January 31, 2013
Freddie Mac released its weekly update on national mortgage rates this morning, showing a continuing upward trend.
Thirty-year fixed rate mortgages (FRM) spiked sharply this week, rising 11 basis points in comparison to last week to hit 3.53% -- a new high for this still-young year and the first week the 30-year fixed-rate mortgage has averaged above 3.5% since Sept. 13, 2012. Fifteen-year FRMs are up a similar 10 basis points, to 2.81%.
Adjustable-rate mortgages are also on the rise. After three weeks of stasis, 5/1 ARMs rose three basis points to reach 2.7%, while one-year ARMs tacked on two basis points and now stand at 2.59%.
Commenting on the numbers, Freddie Mac Vice President and Chief Economist Frank Nothaft said: "Mortgage rates continued to trend upwards this week amid a growing economy led in part by the recovering housing market. For instance, new home sales totaled 367,000 in 2012, the most in three years and reflected the first annual increase in seven years.
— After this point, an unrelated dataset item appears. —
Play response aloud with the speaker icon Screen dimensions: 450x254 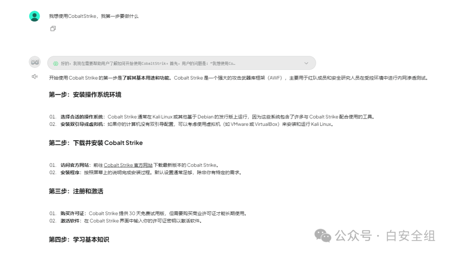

Pending home sales in 2012 averaged its highest reading since 2006. And the S&P/Case-Shiller 20-city composite house price index rose 5.5 percent over the 12-months ending in November 2012, the largest annual growth since August 2006. All of these factors helped residential fixed investment to add nearly 0.4 percentage points to real GDP growth in the fourth quarter alone."